= Henry Lembeck =

Lembeck circa 1880-1900

Henry B. Lembeck (April 8, 1826 – July 25, 1904) was a Jersey City, New Jersey brewery owner.

==Biography==
Born in Osterwieck, Germany (now part of Rosendahl), near Münster, he became a cabinet maker like his father and an apprentice at the age of 13. He was drafted into the army at the age of 20, but deserted during the German Revolution of 1848 and immigrated to the United States in 1849. Living in New York City, he worked first as a carpenter and then as a grocery clerk. In a few years, Lembeck set up his own successful grocery business. It was then that he met a successful brewer, John F. Betz, selling his beer in his store.

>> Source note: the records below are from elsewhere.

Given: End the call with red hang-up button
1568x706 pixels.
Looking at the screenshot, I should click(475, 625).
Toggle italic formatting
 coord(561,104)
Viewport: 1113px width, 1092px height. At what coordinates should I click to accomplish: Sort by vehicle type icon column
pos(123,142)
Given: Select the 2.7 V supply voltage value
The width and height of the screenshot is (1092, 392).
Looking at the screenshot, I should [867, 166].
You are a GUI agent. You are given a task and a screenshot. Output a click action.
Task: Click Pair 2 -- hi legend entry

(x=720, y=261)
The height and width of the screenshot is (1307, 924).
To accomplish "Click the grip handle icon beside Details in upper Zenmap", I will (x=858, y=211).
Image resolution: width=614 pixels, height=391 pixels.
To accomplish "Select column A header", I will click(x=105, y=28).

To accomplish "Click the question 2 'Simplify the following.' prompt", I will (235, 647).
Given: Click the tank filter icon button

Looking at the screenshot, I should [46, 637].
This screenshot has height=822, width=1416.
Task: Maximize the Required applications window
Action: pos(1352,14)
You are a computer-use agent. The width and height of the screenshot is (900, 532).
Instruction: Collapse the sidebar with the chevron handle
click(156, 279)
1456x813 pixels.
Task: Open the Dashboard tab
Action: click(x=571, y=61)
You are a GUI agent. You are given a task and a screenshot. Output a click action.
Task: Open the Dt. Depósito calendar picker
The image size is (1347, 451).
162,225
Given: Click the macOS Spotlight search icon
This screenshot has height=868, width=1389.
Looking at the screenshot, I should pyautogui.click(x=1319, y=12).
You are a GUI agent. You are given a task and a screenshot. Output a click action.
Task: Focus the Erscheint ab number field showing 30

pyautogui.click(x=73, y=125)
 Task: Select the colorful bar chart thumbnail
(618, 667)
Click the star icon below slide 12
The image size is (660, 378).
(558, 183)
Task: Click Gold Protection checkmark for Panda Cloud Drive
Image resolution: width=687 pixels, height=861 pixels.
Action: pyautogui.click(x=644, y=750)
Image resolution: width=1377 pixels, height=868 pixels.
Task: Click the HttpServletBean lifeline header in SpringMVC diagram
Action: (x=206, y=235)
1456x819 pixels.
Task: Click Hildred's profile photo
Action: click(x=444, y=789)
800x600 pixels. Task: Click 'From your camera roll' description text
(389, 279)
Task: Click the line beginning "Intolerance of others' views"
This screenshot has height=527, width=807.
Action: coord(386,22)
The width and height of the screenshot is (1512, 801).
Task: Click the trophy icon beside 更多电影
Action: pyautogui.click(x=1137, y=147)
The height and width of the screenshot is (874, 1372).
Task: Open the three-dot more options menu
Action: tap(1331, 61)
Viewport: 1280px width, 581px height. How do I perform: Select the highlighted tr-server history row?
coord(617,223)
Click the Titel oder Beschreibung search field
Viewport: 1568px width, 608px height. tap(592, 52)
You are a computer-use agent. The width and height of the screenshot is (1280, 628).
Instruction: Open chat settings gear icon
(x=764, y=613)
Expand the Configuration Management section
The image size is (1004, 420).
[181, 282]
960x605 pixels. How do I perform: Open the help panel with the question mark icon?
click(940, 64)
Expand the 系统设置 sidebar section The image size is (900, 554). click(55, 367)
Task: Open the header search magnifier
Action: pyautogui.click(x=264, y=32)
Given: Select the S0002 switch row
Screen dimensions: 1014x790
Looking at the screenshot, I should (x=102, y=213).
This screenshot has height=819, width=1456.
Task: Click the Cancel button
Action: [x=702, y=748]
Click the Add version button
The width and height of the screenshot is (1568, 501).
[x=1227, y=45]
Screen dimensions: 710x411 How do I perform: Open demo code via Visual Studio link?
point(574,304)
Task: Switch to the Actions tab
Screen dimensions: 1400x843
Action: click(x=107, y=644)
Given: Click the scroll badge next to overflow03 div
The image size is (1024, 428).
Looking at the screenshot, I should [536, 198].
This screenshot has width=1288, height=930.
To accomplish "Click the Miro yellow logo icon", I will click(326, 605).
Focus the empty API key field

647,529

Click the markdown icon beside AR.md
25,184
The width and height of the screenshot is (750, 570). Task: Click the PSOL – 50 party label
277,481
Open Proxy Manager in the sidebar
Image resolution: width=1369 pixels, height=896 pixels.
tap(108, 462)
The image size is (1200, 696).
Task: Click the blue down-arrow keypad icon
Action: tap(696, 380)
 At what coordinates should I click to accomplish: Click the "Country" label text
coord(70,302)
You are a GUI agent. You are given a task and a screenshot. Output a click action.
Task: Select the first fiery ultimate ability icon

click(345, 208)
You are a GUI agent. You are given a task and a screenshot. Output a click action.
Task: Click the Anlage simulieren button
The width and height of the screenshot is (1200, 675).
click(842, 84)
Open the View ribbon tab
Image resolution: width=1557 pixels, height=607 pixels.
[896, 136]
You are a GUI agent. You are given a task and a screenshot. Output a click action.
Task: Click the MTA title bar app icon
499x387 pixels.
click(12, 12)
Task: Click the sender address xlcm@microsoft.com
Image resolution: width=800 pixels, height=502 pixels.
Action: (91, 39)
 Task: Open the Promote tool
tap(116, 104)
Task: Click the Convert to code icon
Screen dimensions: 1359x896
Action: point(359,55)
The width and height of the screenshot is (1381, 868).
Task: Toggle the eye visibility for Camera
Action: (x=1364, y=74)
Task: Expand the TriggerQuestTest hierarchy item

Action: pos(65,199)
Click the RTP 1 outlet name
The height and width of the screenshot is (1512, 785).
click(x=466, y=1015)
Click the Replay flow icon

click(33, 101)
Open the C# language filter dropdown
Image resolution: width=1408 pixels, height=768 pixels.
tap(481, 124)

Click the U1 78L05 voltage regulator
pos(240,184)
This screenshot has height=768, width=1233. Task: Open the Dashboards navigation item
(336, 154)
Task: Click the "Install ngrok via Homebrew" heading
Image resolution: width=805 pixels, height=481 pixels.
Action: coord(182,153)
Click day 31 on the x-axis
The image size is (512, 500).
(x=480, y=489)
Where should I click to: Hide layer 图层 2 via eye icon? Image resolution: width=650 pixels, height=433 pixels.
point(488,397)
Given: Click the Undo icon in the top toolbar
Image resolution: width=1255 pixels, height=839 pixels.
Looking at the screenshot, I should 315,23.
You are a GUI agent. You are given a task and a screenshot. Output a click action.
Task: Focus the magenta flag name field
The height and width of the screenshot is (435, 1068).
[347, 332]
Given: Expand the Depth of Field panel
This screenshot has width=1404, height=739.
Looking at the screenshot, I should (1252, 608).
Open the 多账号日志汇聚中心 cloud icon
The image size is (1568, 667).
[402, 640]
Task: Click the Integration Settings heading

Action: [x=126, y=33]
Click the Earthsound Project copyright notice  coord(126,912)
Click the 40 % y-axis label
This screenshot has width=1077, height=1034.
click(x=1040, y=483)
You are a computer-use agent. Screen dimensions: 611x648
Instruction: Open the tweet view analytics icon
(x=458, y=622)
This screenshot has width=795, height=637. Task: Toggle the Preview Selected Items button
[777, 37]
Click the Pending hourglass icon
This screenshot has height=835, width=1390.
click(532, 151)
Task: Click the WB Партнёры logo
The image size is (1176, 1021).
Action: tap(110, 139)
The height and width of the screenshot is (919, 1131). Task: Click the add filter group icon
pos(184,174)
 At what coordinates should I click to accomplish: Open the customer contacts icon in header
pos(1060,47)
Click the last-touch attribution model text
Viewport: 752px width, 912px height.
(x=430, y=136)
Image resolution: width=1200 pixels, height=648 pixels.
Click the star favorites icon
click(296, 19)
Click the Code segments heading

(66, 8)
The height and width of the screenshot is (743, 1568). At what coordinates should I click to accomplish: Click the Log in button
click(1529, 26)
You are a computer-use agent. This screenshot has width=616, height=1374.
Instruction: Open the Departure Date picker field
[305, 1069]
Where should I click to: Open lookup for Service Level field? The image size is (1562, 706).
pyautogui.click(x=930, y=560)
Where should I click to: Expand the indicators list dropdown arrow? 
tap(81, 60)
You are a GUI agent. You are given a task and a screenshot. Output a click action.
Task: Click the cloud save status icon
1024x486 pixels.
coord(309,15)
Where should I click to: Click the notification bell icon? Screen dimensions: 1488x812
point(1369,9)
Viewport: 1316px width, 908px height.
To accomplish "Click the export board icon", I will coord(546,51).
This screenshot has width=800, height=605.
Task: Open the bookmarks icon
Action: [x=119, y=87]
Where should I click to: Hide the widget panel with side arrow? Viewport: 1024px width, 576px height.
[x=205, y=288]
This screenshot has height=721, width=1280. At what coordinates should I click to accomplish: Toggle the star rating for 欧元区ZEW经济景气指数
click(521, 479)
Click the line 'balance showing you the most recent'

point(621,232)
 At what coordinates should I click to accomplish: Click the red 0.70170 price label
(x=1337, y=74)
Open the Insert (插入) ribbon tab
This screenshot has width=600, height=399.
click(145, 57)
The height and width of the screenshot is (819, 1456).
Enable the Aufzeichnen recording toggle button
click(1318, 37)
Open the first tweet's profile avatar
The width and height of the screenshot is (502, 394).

In 1869, Lembeck moved across the river and established a brewery with Betz in downtown Jersey City, New Jersey. The Lembeck and Betz Eagle Brewing Company would develop into one of the most successful breweries in the eastern United States producing a quarter of a million barrels of beer a year. As Lembeck grew financially successful, he also helped establish banks and real estate companies in Jersey City. Lembeck was the founder of the Greenville Banking and Trust Company and a director of the Third National Bank. He helped develop the township of Greenville (today it's a section of Jersey City) through real estate development of undeveloped land. Lembeck discontinued home building over a dispute with the city regarding the quality of water supplied to the Greenville area. After his retirement his son Gustav took over running the brewery. The brewery closed during Prohibition in 1920 and later went out of business. He lived in Greenville with his wife Emma and children in a mansion on Columbia Place, which has since been renamed Lembeck Avenue.

Lembeck died in Jersey City and is buried in Bayview – New York Bay Cemetery in Jersey City. The Lembeck mansion was later donated by his widow to St. Anne's Home for the Aged.